Breaking the shackles of schizophrenia

A conversation with a mother in the out-patient department of SCARF sparked the idea for this initiative.
Breaking the shackles of schizophrenia

CHENNAI: Dedicated and hard-working journalist Mithali is gang-raped while reporting news on the Bihar-Bengal border. The traumatic incident results in unlocking schizophrenia symptoms she had from childhood and Mithali is now set to live in a world of her thoughts. She imagines her fiance (who called off the engagement because of the happenings) to be her husband and she is in search of their home at 15 Park Avenue, Kolkata.

While this might have been the plot of the poignant movie 15 Park Avenue on schizophrenia by Aparna Sen, this is a lived experience for many. Among them is Udayakumar. Born to a fisher family in Koraikuppam, a village in Thiruvallur district, he lost his father in 2003. “I loved my father and could not accept the reality. I did not eat and sleep for a week. I kept saying, ‘Nan dhan kadavul, nan dhan pei’ (I am the god and the devil),” he shares. The villagers thought that a demon possessed him. “I heard voices in my head and could see my father,” he adds.

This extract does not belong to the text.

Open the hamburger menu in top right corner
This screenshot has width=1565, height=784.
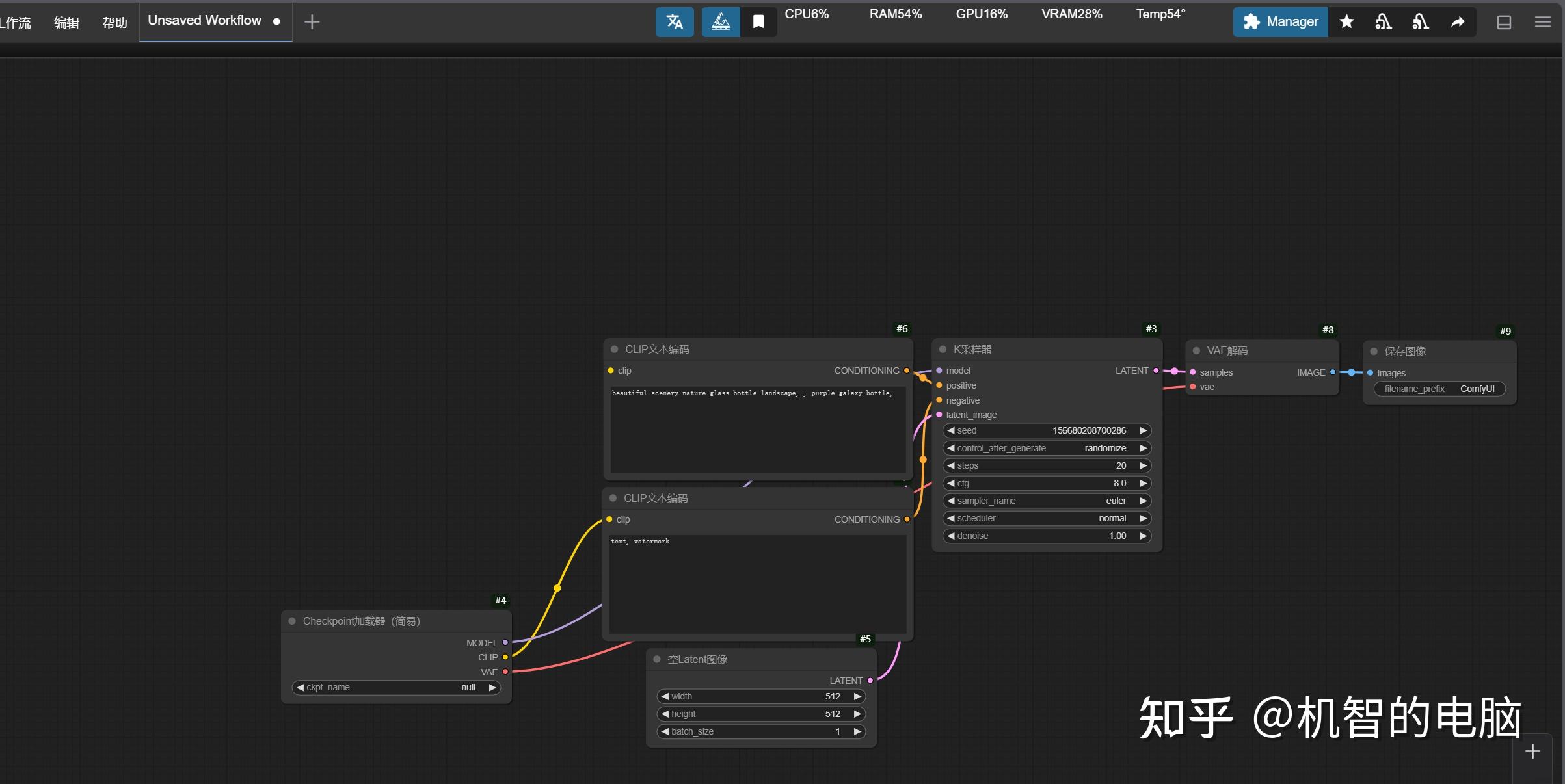pos(1542,22)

The then 16-year-old was taken to places of worship and hospitals but nothing helped. He was then brought to Schizophrenia Research Foundation (SCARF) in 2004. With proper guidance, support, and medication, Udayakumar has been in the workforce since 2008 and is now employed as a civil department supervisor in Minjur, Thiruvallur district.

Udayakumar was one of the recipients of the Padma Bhushan Dr Sarada Menon Awards, presented by SCARF, appreciating their grit, determination in coping with their challenges and moving forward in life. Sharing his experience, he says, “Nobody in my village wears pants, we always wear lungis. When I sent the award photo to my friends, they were all very happy. They commented ‘paaru da, Udaya eppadi satta-pantu potu smart-a irukan’ (Udaya is wearing pants and a shirt, he looks smart).” For him, it has been a long journey. Now, he educates people on mental illnesses and helps them seek professional help.

Acknowledging struggles

May 24 is observed as World Schizophrenia Day. To commemorate, the NGO organised this award ceremony early on April 5 for people who have battled with this mental health condition and to raise awareness. This award was instituted in 2014 to recognise those people who have overcome challenges and done well by leading a life close to their premorbid levels. “It usually gives us joy when something is part of the recognised social identity. And, these awards give us a good amount of joy which is equivalent to any other award of recognition,” shares Dr Padmavati R, director of SCARF.

Every year, 10 individuals are honoured by SCARF. The award winners of this year include Kavitha, who is now working in a maavu (batter) shop, Punitha Suresh, who is now a mental health advocate and was working to get voting rights for inmates of psychiatric facilities, and many others with similar experiences.

A conversation with a mother in the out-patient department of SCARF sparked the idea for this initiative. This woman had lost her husband to suicide, who had schizophrenia, and two of her sons are now under SCARF’s care. “What struck me was her commitment and happiness in taking care of her family. She knows caregiving is a very thankless job and she does it cheerfully. I believe those are all the qualities we need to learn,” shares Dr R Mangala, assistant director of media and awareness, of SCARF. “People are acknowledging the fact that they have overcome the problem and lead a normal life,” she adds.